→ Extracted data:
┄┄┄┄┄┄

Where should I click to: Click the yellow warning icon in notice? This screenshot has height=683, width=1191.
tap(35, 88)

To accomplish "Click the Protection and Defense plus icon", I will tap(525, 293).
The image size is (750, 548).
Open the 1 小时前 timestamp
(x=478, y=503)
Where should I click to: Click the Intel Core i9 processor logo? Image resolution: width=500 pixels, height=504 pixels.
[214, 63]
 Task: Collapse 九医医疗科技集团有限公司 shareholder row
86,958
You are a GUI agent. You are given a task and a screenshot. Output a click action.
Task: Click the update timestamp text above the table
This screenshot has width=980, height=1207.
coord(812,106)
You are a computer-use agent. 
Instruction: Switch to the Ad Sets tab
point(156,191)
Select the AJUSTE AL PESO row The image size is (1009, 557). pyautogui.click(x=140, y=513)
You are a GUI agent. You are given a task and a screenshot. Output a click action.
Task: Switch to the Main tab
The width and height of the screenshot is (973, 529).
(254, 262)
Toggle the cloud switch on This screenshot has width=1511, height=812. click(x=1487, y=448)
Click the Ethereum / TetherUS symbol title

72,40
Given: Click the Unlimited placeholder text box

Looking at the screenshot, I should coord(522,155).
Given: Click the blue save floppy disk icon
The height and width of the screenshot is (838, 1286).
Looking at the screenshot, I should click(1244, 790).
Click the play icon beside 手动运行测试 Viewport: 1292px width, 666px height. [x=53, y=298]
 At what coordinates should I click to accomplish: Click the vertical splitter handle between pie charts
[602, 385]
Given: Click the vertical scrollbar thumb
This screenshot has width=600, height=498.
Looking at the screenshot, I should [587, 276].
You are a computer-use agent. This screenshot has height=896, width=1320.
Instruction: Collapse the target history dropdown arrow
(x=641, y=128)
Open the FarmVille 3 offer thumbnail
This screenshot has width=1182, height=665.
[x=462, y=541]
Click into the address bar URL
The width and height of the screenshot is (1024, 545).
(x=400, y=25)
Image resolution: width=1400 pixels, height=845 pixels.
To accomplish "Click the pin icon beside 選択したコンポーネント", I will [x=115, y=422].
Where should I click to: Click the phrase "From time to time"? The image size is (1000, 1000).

┄┄┄┄┄┄

→ Task objective: Go through the entries above and report each line with the string "computer" in it.

→ Worked solution:
You are a computer-use agent. 
You are a computer-use agent. This screenshot has height=896, width=1320.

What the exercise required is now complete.